I woke up, this morning, with the following words of a Sufi Saint on my lips: “When the heart weeps for what it has lost, the spirit laughs for what it has found.” Not until the heart weeps when our own dear ones misunderstand us, does the spirit awake. The world is steeped in selfishness. No one seems to love us for our own sake: everyone loves us for what we have or what we are. And when they think, mistakenly or otherwise, that they cannot get out of us what they expect or what, according to them, is their legitimate due, they begin to grumble and complain. Such is the way of this selfish world. And yet, if it were otherwise, the soul would have no opportunities for awakening.
We all are asleep, dreaming the cosmic dream. “You all are asleep, “ sings Shabistari, “and your vision is a dream, all you are seeing is a mirage.” But this realisation comes to us only when we enter into the Great Awakening. “Fools think they are awake now,” says the Chinese Philosopher, Chuang-tse. And he describes an amusing experience in the following words. “Once upon a time,” he says, “I, Chuang-tse, dreamt I was a butterfly, fluttering hither and thither, to all intents and purposes a butterfly. I was conscious only of following my fancies as a butterfly, and was unconscious of my individuality as a man. Suddenly, I awoke, and there I lay, myself again. Now I do not know whether I was then a man dreaming I was a butterfly, or whether I am now a butterfly dreaming I am a man.”
I had a similar dream once, which left a deep impression on me. I dreamt that four thieves had broken into a rich friend’s house and were caught red-handed. They appeared to be very poor, and to me it was obvious that poverty had driven them to commit theft. They were being handed over to the police when I pleaded with my friend to have mercy on the poor souls and let them off, but not without first giving them a good, hearty meal. As I was dreaming thus, it appears that the four thieves ‘actually’ broke into the compound of our building and were caught red-handed. And my friends came to wake me up, saying: “We have caught four thieves.

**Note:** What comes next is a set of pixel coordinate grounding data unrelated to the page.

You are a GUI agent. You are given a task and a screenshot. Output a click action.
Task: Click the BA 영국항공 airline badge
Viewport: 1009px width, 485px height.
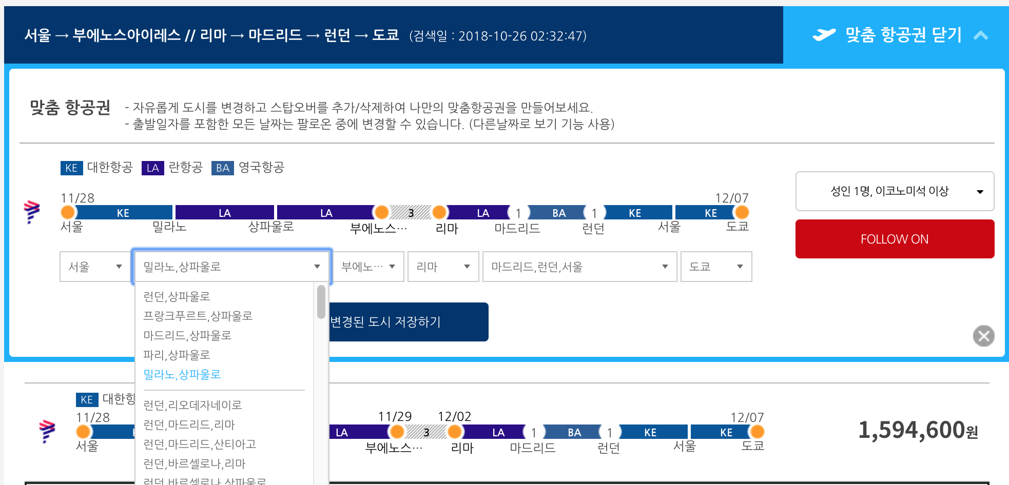(x=222, y=168)
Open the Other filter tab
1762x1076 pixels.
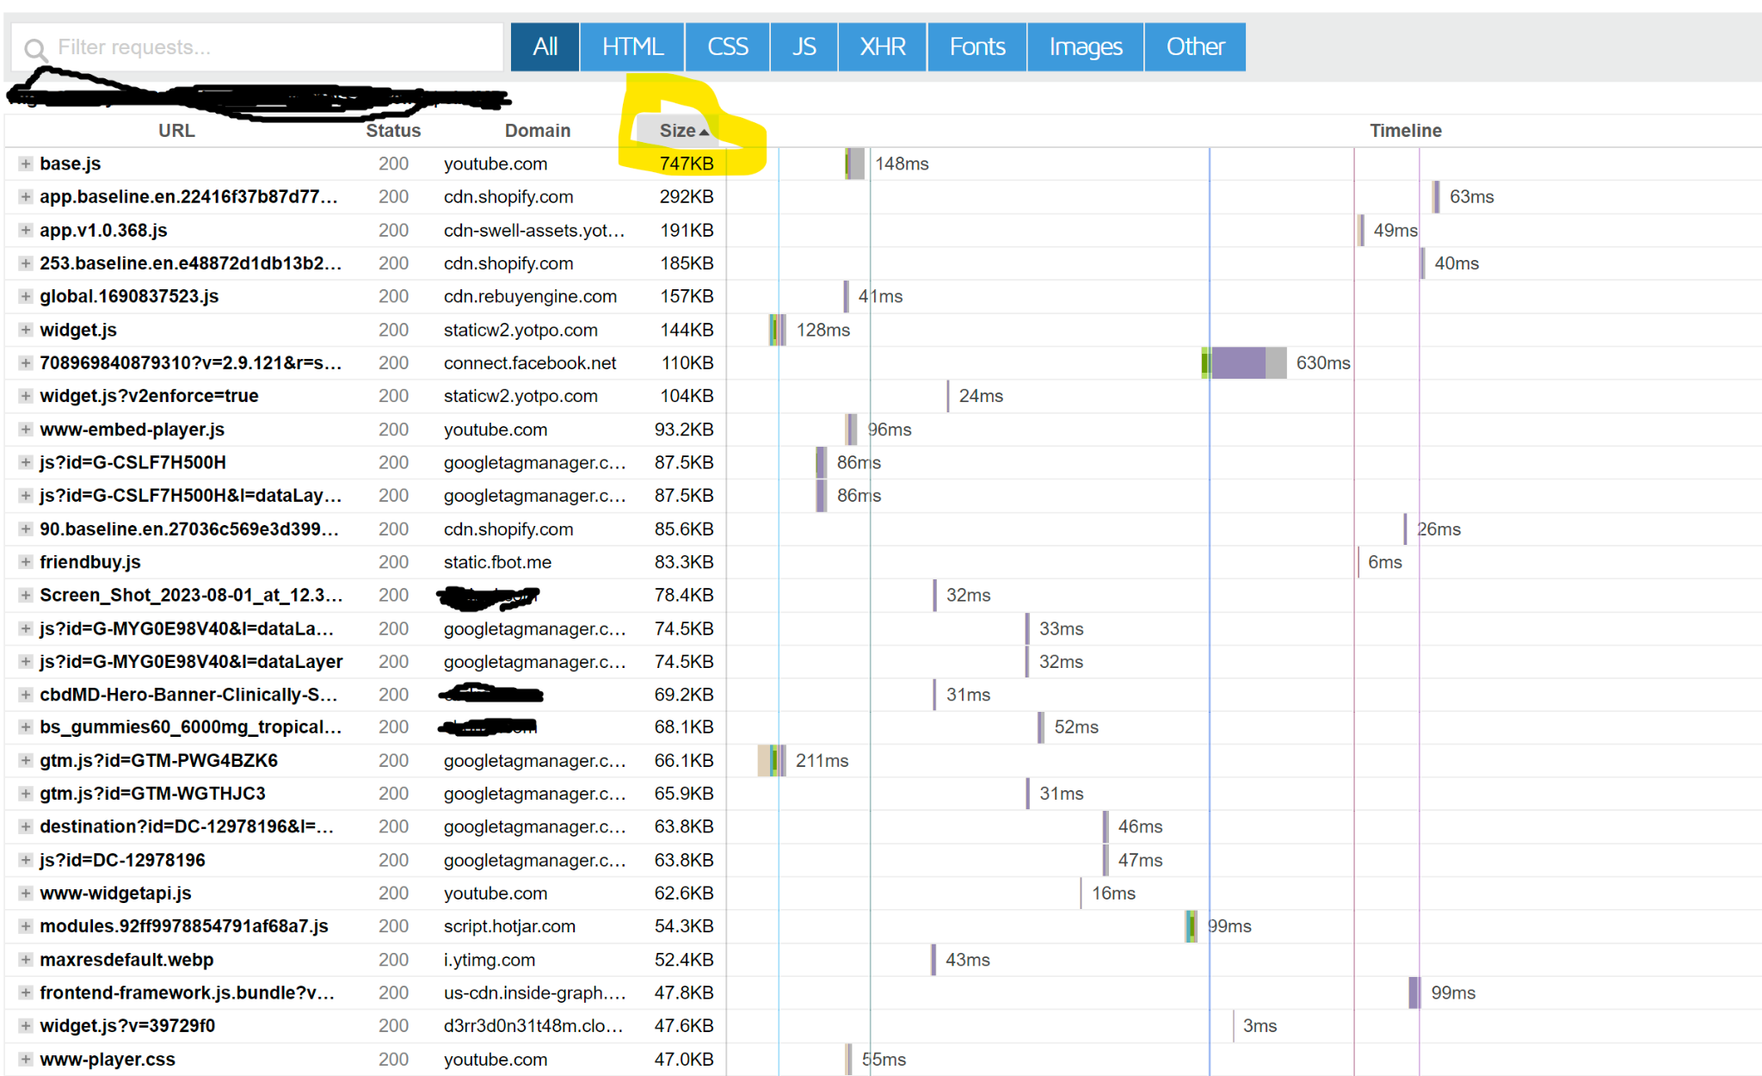click(1194, 46)
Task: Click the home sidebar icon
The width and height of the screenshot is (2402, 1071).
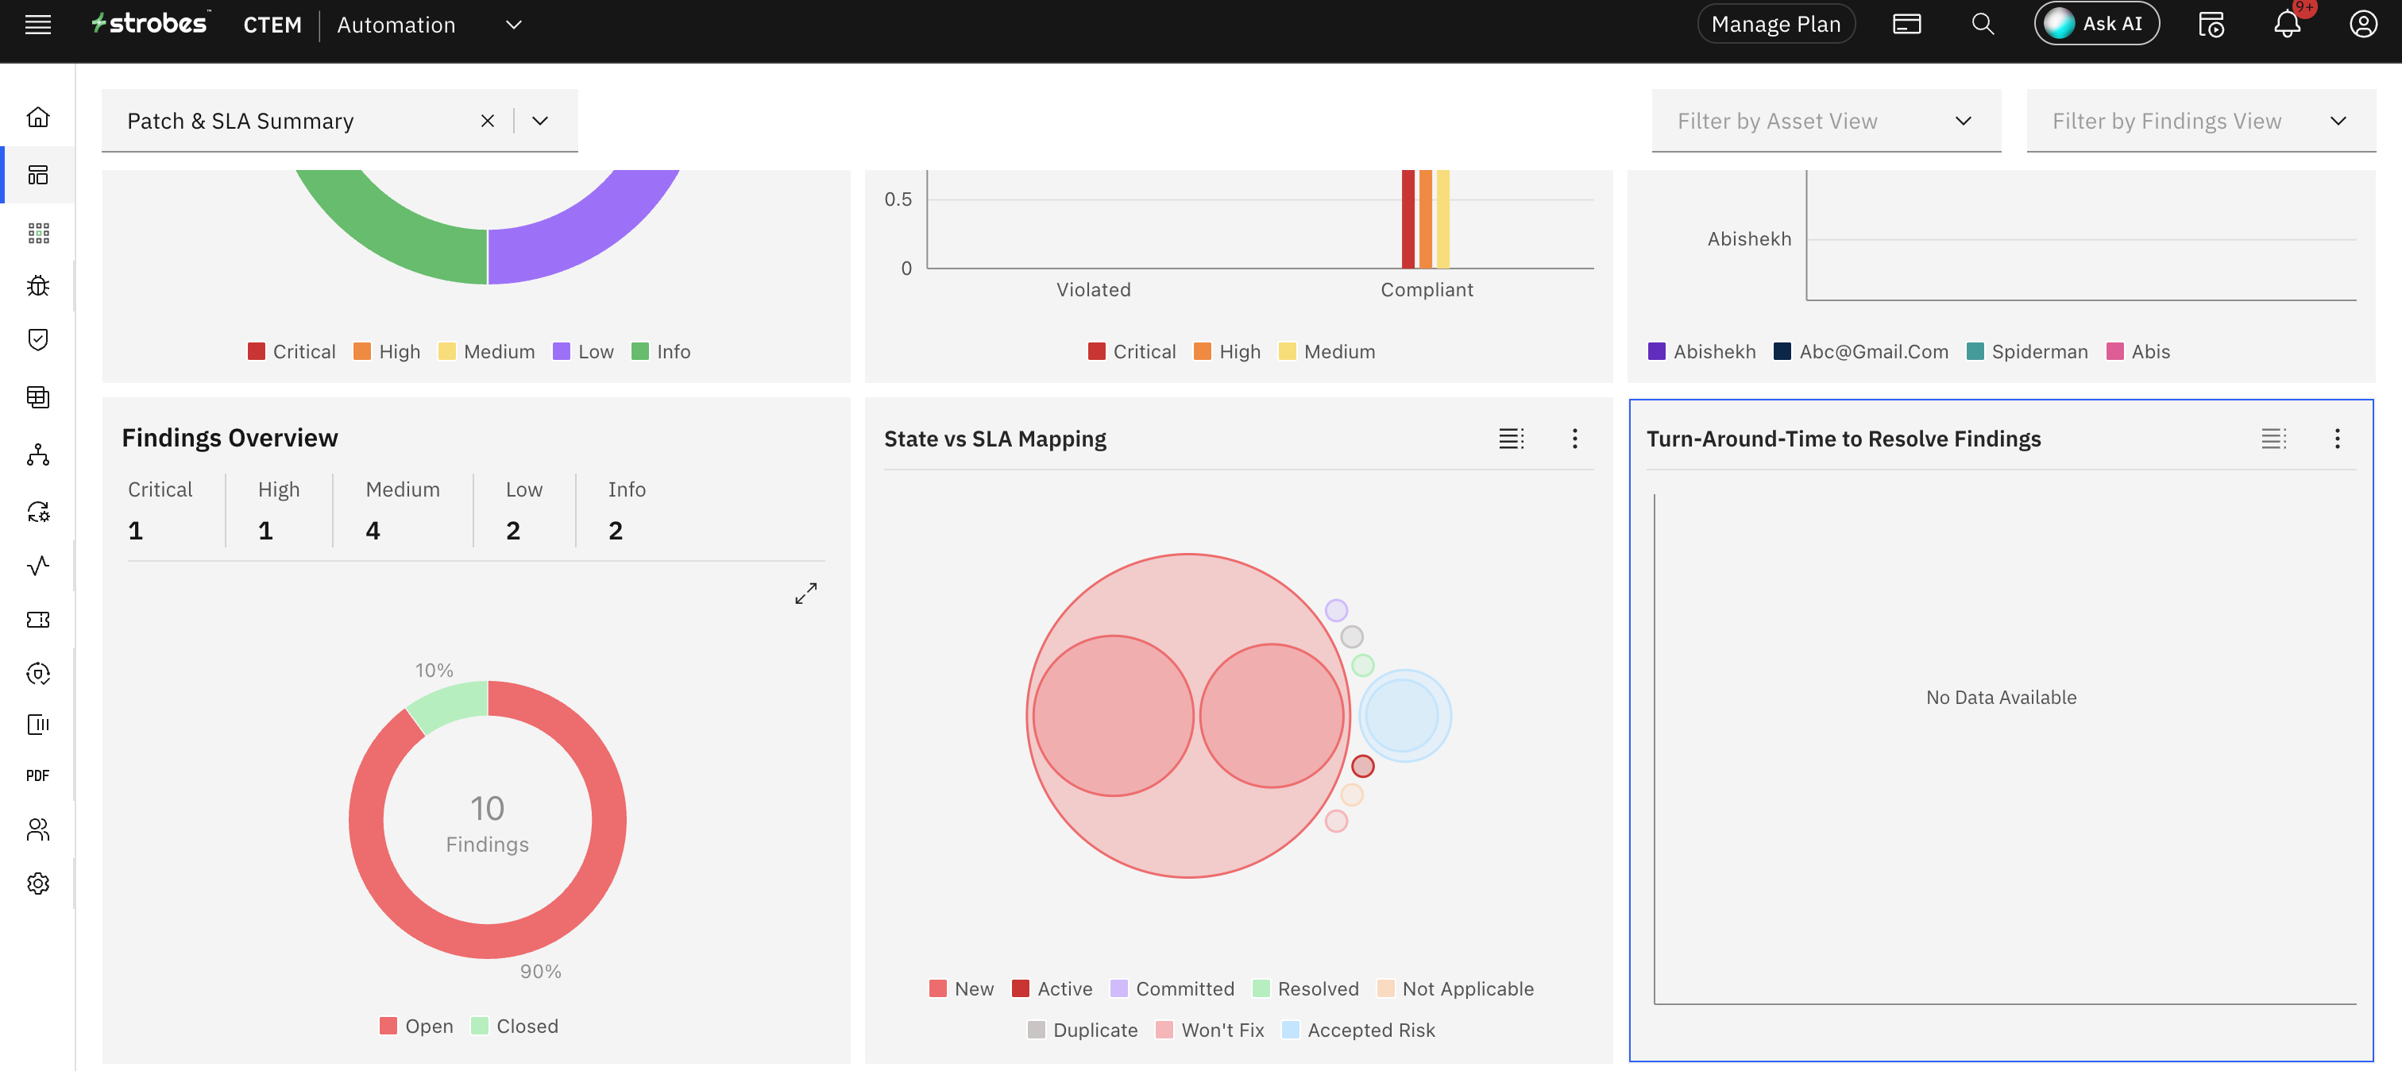Action: tap(38, 118)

We want your consent to hand them over to the police.” Half awake, I said: “Shall I give you my consent to hand over the four thieves to the police or shall I continue to plead with my friend to let off the four thieves?”
Yes, we all are asleep, dreaming the cosmic dream. Therefore, let us not regard anything as real. Let us not seek our happiness in objects and persons who only appear to be real, as things and men in a dream appear to be real, while we are dreaming. If we do so, we will be a laughing-stock to those that are awake.

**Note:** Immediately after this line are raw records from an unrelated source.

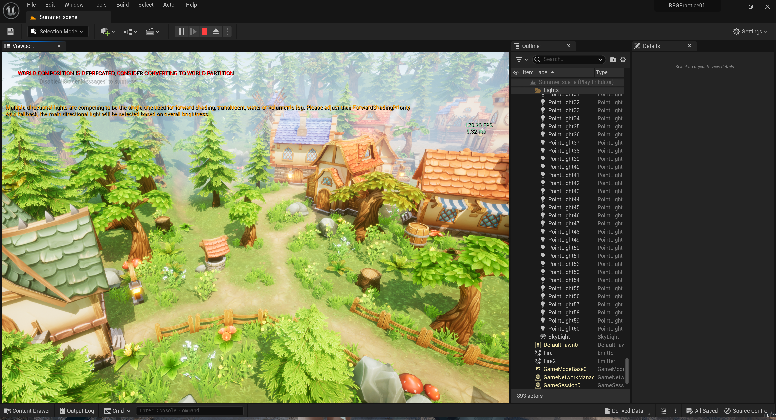Stop the running play session
This screenshot has width=776, height=420.
(204, 31)
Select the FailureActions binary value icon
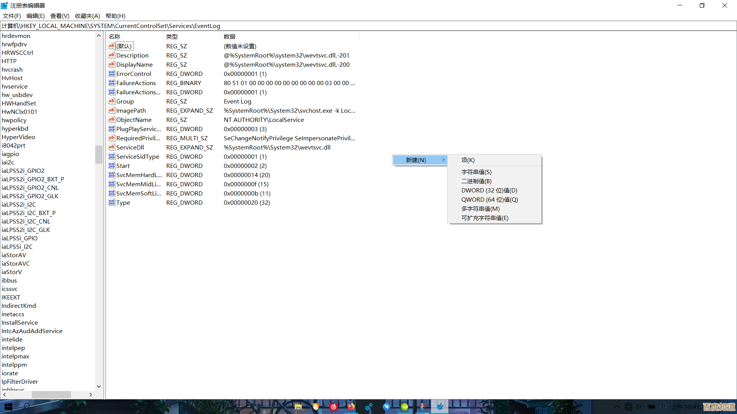The width and height of the screenshot is (737, 414). 111,83
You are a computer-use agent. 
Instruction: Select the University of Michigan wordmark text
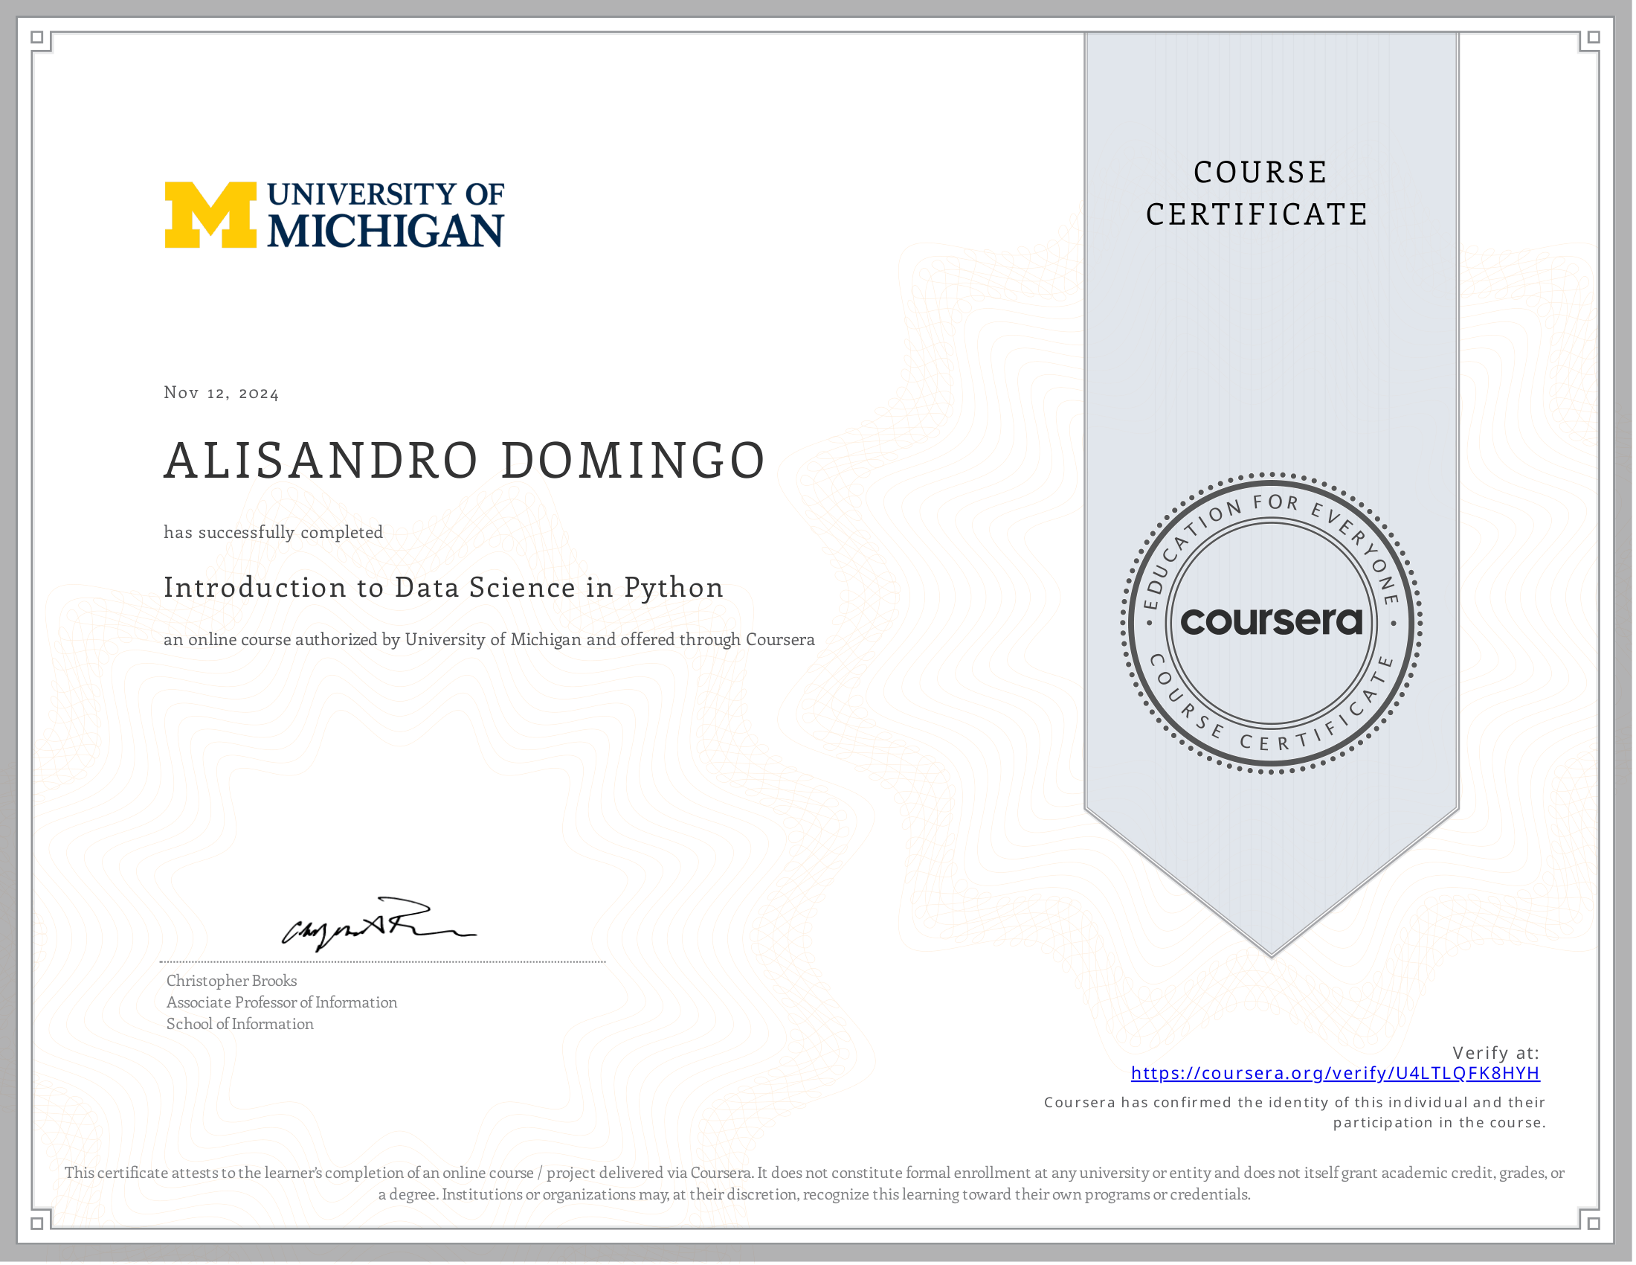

I remember how once, as a child, I dreamt that I had a beautiful toy. I was playing with it, when one of my schoolmates came and snatched it from me. I cried loudly, “You dare not take it: it is mine,” and I awoke! My mother, sisters and brothers laughed at me, as they asked: “What were you dreaming?”
When I say, “This is mine, that is mine,” I am, in truth, dreaming. For, in reality, nothing belongs to me. My own body does not belong to me. It was the Buddha who said: “The fool thinks, these sons are mine, these things are mine. When he does not belong to himself, can anything belong to him?”
How may we get over the feeling that our dear ones whom we love are ours? The answer is given to us by the Sage Yagnavalkya, in the Upanishad. “Let the wife be dear to her husband,” he says, “not for the sake of the wife, but for the sake of the Atman [soul]. And let the son be dear to his mother not for the sake of the son, but for the sake of the Atman.” When our relationships are rooted in the truth of the Atman, then we shall be free from attachment, and we shall love each other as free souls. Such love will be pure and unselfish and, in certain cases, more intense than that of a husband for his wife. Such love will liberate us from bondage to earthly objects and creatures.
Let me close with the words of the great Egyptian Teacher of Wisdom, Hermes Trismegistus, the thrice-great: “The world of things that come to be and cease to be is a world of dreams. He who is asleep and dreaming [in the literal sense] in this world is in reality dreaming doubly; and when he wakes [in the literal sense], he is like a man who has been awakened from an ‘incidental’ sleep, but has given himself up again to his ‘natural’ sleep.”